═════ AVAILABLE DATA

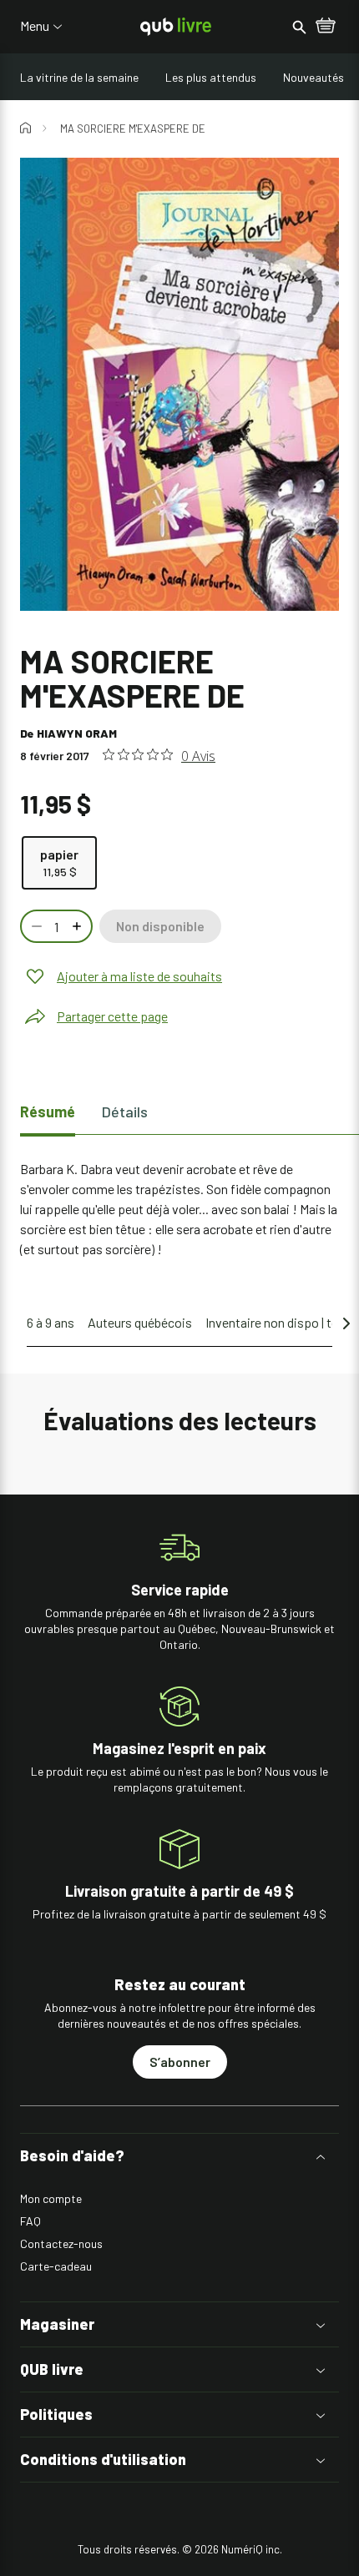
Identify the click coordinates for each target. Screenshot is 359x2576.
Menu (34, 25)
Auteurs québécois (140, 1322)
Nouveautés (313, 77)
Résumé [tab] (47, 1111)
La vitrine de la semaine (79, 77)
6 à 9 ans (50, 1322)
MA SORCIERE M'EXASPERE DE (132, 128)
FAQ (30, 2221)
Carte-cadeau (56, 2266)
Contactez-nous (61, 2243)
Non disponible (160, 926)
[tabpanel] (179, 1209)
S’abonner (179, 2061)
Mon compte (51, 2198)
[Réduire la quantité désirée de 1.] (35, 926)
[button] (179, 2156)
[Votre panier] (325, 26)
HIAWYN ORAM (77, 733)
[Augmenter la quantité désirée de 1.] (78, 926)
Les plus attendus (210, 77)
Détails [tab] (125, 1111)
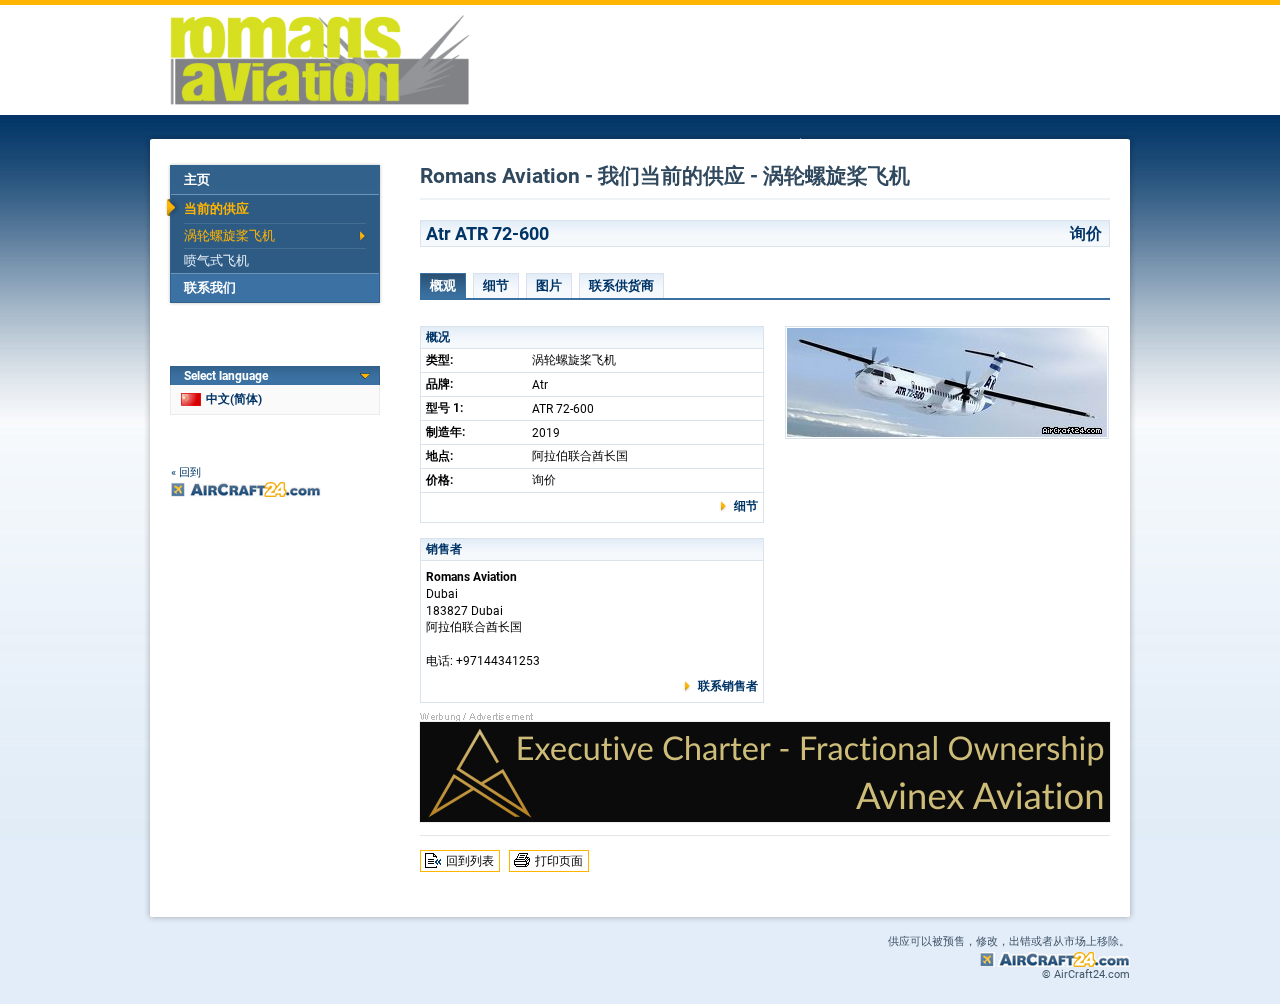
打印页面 (559, 861)
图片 (549, 285)
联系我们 (210, 287)
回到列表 (470, 861)
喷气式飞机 (216, 260)
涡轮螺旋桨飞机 (229, 235)
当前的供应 (216, 208)
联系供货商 (621, 285)
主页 (197, 179)
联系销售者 (728, 686)
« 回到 (186, 472)
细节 (496, 285)
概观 (443, 285)
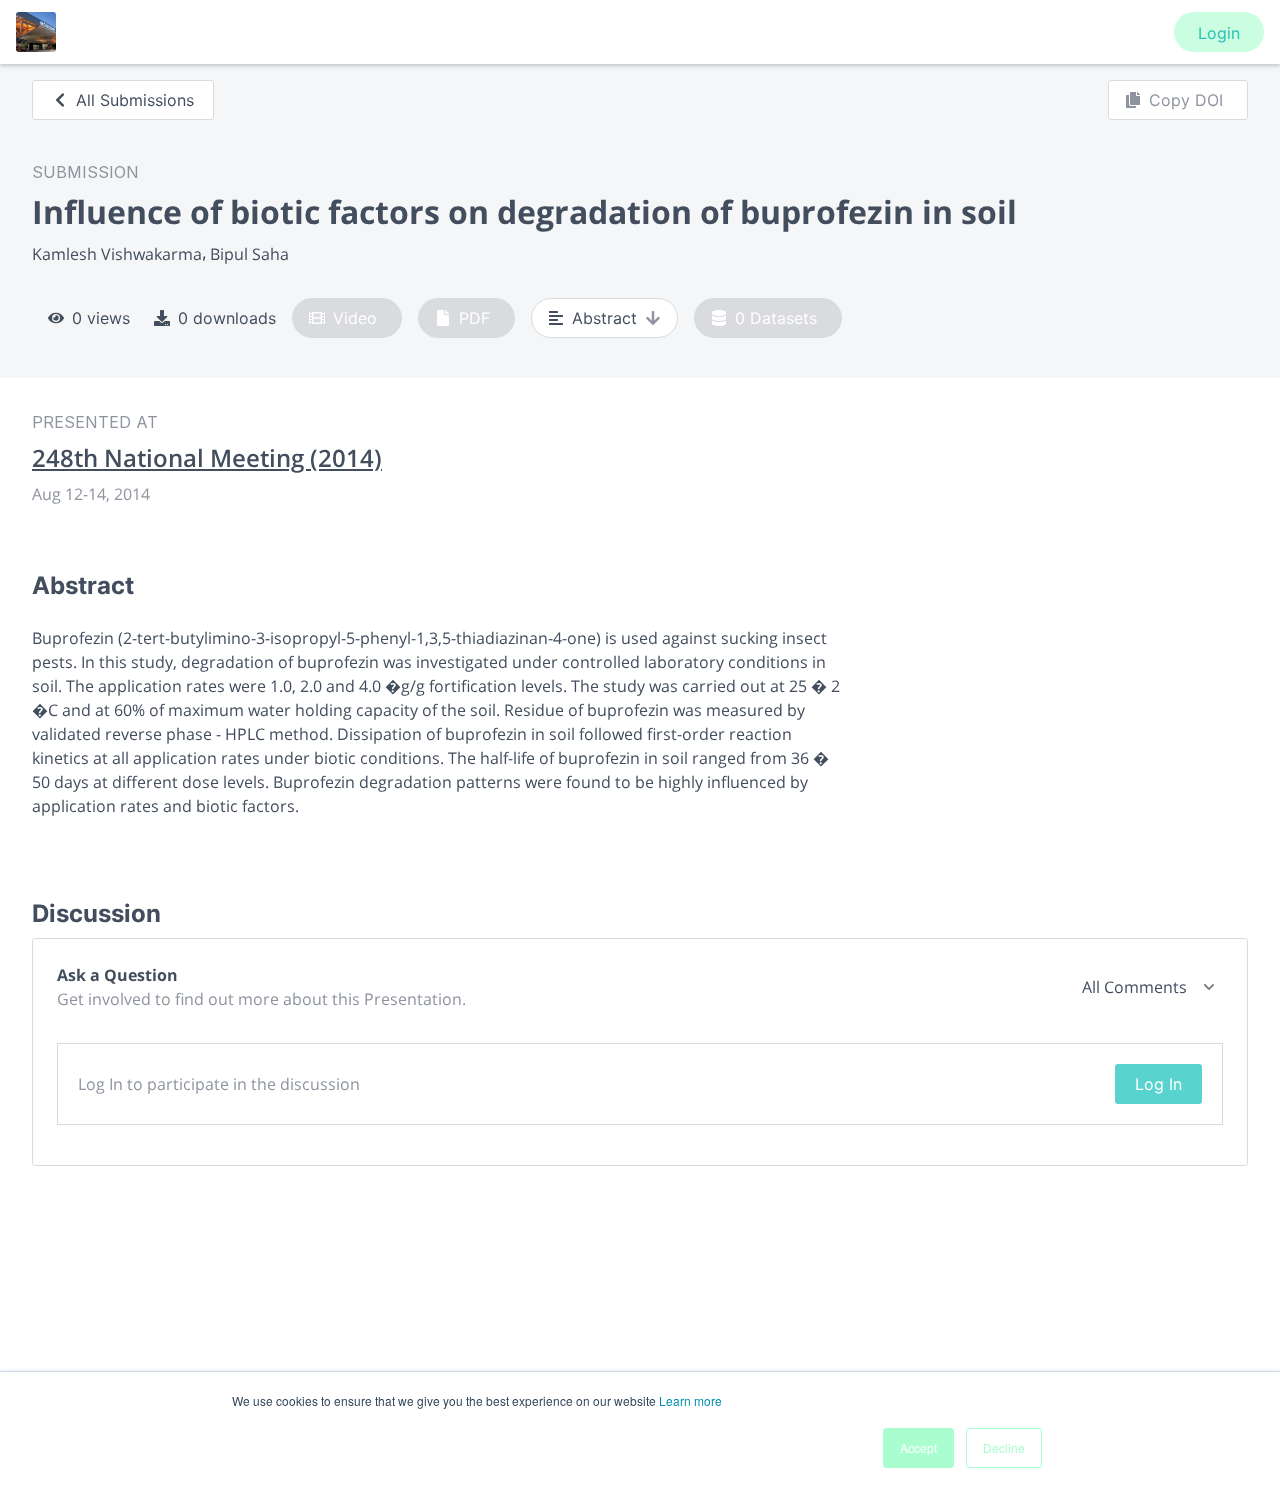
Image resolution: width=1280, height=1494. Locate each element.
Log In (1158, 1084)
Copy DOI (1186, 100)
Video (355, 318)
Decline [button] (1004, 1447)
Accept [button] (918, 1447)
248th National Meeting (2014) (207, 458)
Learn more (690, 1400)
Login (1219, 33)
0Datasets (776, 318)
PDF (474, 318)
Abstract (604, 318)
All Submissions (135, 100)
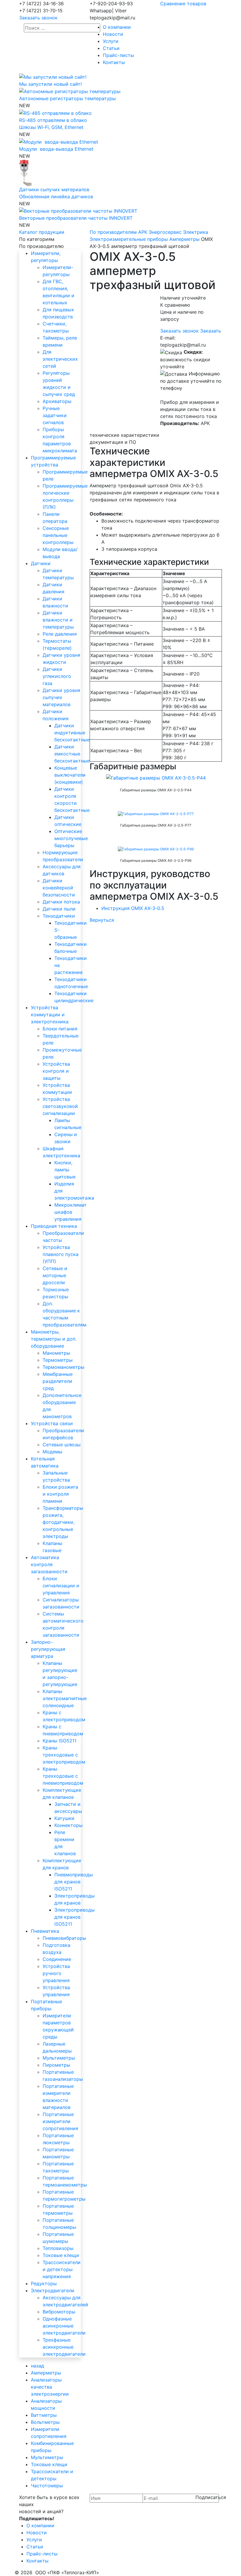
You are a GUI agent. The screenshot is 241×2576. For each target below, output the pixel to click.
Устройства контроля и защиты (56, 1071)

══════════

Could you reproduce exactly the lines of the entries above, from the one with "Log In (1158, 1084)" through the one with "All Submissions (135, 100)", and nothing else?

Log In (1158, 1084)
Copy DOI (1186, 100)
Video (355, 318)
Decline [button] (1004, 1447)
Accept [button] (918, 1447)
248th National Meeting (2014) (207, 458)
Learn more (690, 1400)
Login (1219, 33)
0Datasets (776, 318)
PDF (474, 318)
Abstract (604, 318)
All Submissions (135, 100)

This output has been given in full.